━━━━━ PROVIDED INFORMATION
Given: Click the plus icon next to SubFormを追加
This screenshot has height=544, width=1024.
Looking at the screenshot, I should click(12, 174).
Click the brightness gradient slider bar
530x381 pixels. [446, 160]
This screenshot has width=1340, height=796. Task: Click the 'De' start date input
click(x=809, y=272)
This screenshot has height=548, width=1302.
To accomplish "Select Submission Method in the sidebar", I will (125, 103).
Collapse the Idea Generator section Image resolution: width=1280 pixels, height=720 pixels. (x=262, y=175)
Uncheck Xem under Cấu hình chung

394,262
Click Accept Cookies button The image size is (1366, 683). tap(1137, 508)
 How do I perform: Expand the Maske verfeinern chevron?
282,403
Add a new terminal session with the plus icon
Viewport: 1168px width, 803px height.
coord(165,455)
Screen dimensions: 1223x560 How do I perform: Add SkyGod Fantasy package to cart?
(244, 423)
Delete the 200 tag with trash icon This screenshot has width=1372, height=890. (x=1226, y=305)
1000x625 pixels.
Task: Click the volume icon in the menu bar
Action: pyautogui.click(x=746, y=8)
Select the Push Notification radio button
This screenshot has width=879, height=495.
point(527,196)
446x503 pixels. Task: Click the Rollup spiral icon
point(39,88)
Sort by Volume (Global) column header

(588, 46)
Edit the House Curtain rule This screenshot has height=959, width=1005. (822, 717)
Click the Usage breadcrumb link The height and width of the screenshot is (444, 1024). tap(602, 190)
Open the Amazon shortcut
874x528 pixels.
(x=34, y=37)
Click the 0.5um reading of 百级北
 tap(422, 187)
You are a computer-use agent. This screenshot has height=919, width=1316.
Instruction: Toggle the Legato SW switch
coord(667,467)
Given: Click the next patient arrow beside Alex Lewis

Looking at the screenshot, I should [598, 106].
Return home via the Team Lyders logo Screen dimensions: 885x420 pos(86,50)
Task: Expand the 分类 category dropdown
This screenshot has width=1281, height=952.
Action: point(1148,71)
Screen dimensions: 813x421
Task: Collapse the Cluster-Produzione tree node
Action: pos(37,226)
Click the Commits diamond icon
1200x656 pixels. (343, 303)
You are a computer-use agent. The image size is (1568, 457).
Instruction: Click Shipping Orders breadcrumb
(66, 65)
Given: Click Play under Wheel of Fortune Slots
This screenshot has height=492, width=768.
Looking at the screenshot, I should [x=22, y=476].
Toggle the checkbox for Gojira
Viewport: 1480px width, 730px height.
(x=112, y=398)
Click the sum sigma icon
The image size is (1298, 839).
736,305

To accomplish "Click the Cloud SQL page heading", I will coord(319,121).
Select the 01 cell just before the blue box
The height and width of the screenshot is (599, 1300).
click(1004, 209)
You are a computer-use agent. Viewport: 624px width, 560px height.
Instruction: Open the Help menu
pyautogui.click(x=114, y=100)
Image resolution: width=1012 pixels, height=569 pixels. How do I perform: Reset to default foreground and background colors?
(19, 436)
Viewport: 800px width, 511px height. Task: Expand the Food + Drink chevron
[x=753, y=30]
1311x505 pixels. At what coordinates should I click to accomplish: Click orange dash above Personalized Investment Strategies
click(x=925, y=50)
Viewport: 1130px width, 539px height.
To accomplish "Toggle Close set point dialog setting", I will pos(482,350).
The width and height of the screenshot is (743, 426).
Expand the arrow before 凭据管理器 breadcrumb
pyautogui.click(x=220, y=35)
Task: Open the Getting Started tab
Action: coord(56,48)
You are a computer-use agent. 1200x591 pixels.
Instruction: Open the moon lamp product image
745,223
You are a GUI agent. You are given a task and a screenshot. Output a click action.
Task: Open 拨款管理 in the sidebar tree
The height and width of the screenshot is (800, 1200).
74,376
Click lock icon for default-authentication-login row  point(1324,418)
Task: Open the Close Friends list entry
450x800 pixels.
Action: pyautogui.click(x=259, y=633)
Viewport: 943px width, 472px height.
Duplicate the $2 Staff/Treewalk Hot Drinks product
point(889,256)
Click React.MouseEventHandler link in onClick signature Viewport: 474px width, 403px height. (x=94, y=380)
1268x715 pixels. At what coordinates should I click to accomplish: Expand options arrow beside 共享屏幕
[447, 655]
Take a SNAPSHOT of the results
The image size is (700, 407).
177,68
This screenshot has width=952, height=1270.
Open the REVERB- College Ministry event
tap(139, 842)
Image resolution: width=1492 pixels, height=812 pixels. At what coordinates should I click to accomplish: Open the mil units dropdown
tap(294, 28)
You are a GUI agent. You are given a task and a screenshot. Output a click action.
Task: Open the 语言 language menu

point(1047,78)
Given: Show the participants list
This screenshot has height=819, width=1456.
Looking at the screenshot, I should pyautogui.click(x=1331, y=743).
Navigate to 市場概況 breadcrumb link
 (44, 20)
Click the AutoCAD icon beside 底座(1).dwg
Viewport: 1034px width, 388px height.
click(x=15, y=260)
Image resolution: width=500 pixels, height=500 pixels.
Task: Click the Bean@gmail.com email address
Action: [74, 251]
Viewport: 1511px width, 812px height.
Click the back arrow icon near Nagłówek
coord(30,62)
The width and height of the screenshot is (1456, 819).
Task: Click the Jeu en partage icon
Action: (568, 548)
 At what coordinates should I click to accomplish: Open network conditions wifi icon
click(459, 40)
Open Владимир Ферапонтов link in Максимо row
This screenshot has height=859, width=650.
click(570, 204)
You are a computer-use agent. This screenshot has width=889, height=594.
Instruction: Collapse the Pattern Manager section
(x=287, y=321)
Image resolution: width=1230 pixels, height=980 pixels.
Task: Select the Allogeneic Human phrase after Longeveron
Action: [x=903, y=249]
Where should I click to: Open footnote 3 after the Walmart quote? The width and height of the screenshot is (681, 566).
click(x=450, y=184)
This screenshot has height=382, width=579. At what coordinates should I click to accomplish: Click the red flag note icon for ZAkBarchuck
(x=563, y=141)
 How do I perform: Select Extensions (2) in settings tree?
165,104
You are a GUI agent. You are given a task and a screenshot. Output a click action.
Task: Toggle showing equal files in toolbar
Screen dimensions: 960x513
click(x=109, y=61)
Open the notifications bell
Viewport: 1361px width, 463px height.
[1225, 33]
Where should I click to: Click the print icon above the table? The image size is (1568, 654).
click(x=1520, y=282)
━━━━━━━━━━
INSTRUCTIONS FOR THE TASK: Print each entry exactly as it was written.

SOLUTION TO THIS TASK:
Given: Click the plus icon next to SubFormを追加
This screenshot has height=544, width=1024.
Looking at the screenshot, I should click(12, 174).
Click the brightness gradient slider bar
530x381 pixels. [446, 160]
This screenshot has width=1340, height=796. Task: Click the 'De' start date input
click(x=809, y=272)
This screenshot has height=548, width=1302.
To accomplish "Select Submission Method in the sidebar", I will (125, 103).
Collapse the Idea Generator section Image resolution: width=1280 pixels, height=720 pixels. (x=262, y=175)
Uncheck Xem under Cấu hình chung

394,262
Click Accept Cookies button The image size is (1366, 683). tap(1137, 508)
 How do I perform: Expand the Maske verfeinern chevron?
282,403
Add a new terminal session with the plus icon
Viewport: 1168px width, 803px height.
coord(165,455)
Screen dimensions: 1223x560 How do I perform: Add SkyGod Fantasy package to cart?
(244, 423)
Delete the 200 tag with trash icon This screenshot has width=1372, height=890. (x=1226, y=305)
1000x625 pixels.
Task: Click the volume icon in the menu bar
Action: pyautogui.click(x=746, y=8)
Select the Push Notification radio button
This screenshot has width=879, height=495.
point(527,196)
446x503 pixels. Task: Click the Rollup spiral icon
point(39,88)
Sort by Volume (Global) column header

(588, 46)
Edit the House Curtain rule This screenshot has height=959, width=1005. (822, 717)
Click the Usage breadcrumb link The height and width of the screenshot is (444, 1024). tap(602, 190)
Open the Amazon shortcut
874x528 pixels.
(x=34, y=37)
Click the 0.5um reading of 百级北
 tap(422, 187)
You are a computer-use agent. This screenshot has height=919, width=1316.
Instruction: Toggle the Legato SW switch
coord(667,467)
Given: Click the next patient arrow beside Alex Lewis

Looking at the screenshot, I should [598, 106].
Return home via the Team Lyders logo Screen dimensions: 885x420 pos(86,50)
Task: Expand the 分类 category dropdown
This screenshot has width=1281, height=952.
Action: point(1148,71)
Screen dimensions: 813x421
Task: Collapse the Cluster-Produzione tree node
Action: pos(37,226)
Click the Commits diamond icon
1200x656 pixels. (343, 303)
You are a computer-use agent. The image size is (1568, 457).
Instruction: Click Shipping Orders breadcrumb
(66, 65)
Given: Click Play under Wheel of Fortune Slots
This screenshot has height=492, width=768.
Looking at the screenshot, I should [x=22, y=476].
Toggle the checkbox for Gojira
Viewport: 1480px width, 730px height.
(x=112, y=398)
Click the sum sigma icon
The image size is (1298, 839).
736,305

To accomplish "Click the Cloud SQL page heading", I will coord(319,121).
Select the 01 cell just before the blue box
The height and width of the screenshot is (599, 1300).
click(1004, 209)
You are a computer-use agent. Viewport: 624px width, 560px height.
Instruction: Open the Help menu
pyautogui.click(x=114, y=100)
Image resolution: width=1012 pixels, height=569 pixels. How do I perform: Reset to default foreground and background colors?
(19, 436)
Viewport: 800px width, 511px height. Task: Expand the Food + Drink chevron
[x=753, y=30]
1311x505 pixels. At what coordinates should I click to accomplish: Click orange dash above Personalized Investment Strategies
click(x=925, y=50)
Viewport: 1130px width, 539px height.
To accomplish "Toggle Close set point dialog setting", I will pos(482,350).
The width and height of the screenshot is (743, 426).
Expand the arrow before 凭据管理器 breadcrumb
pyautogui.click(x=220, y=35)
Task: Open the Getting Started tab
Action: coord(56,48)
You are a computer-use agent. 1200x591 pixels.
Instruction: Open the moon lamp product image
745,223
You are a GUI agent. You are given a task and a screenshot. Output a click action.
Task: Open 拨款管理 in the sidebar tree
The height and width of the screenshot is (800, 1200).
74,376
Click lock icon for default-authentication-login row  point(1324,418)
Task: Open the Close Friends list entry
450x800 pixels.
Action: pyautogui.click(x=259, y=633)
Viewport: 943px width, 472px height.
Duplicate the $2 Staff/Treewalk Hot Drinks product
point(889,256)
Click React.MouseEventHandler link in onClick signature Viewport: 474px width, 403px height. (x=94, y=380)
1268x715 pixels. At what coordinates should I click to accomplish: Expand options arrow beside 共享屏幕
[447, 655]
Take a SNAPSHOT of the results
The image size is (700, 407).
177,68
This screenshot has width=952, height=1270.
Open the REVERB- College Ministry event
tap(139, 842)
Image resolution: width=1492 pixels, height=812 pixels. At what coordinates should I click to accomplish: Open the mil units dropdown
tap(294, 28)
You are a GUI agent. You are given a task and a screenshot. Output a click action.
Task: Open the 语言 language menu

point(1047,78)
Given: Show the participants list
This screenshot has height=819, width=1456.
Looking at the screenshot, I should pyautogui.click(x=1331, y=743).
Navigate to 市場概況 breadcrumb link
 (44, 20)
Click the AutoCAD icon beside 底座(1).dwg
Viewport: 1034px width, 388px height.
click(x=15, y=260)
Image resolution: width=500 pixels, height=500 pixels.
Task: Click the Bean@gmail.com email address
Action: [74, 251]
Viewport: 1511px width, 812px height.
Click the back arrow icon near Nagłówek
coord(30,62)
The width and height of the screenshot is (1456, 819).
Task: Click the Jeu en partage icon
Action: (568, 548)
 At what coordinates should I click to accomplish: Open network conditions wifi icon
click(459, 40)
Open Владимир Ферапонтов link in Максимо row
This screenshot has height=859, width=650.
click(570, 204)
You are a computer-use agent. This screenshot has width=889, height=594.
Instruction: Collapse the Pattern Manager section
(x=287, y=321)
Image resolution: width=1230 pixels, height=980 pixels.
Task: Select the Allogeneic Human phrase after Longeveron
Action: [x=903, y=249]
Where should I click to: Open footnote 3 after the Walmart quote? The width and height of the screenshot is (681, 566).
click(x=450, y=184)
This screenshot has height=382, width=579. At what coordinates should I click to accomplish: Click the red flag note icon for ZAkBarchuck
(x=563, y=141)
 How do I perform: Select Extensions (2) in settings tree?
165,104
You are a GUI agent. You are given a task and a screenshot. Output a click action.
Task: Toggle showing equal files in toolbar
Screen dimensions: 960x513
click(x=109, y=61)
Open the notifications bell
Viewport: 1361px width, 463px height.
[1225, 33]
Where should I click to: Click the print icon above the table? The image size is (1568, 654).
click(x=1520, y=282)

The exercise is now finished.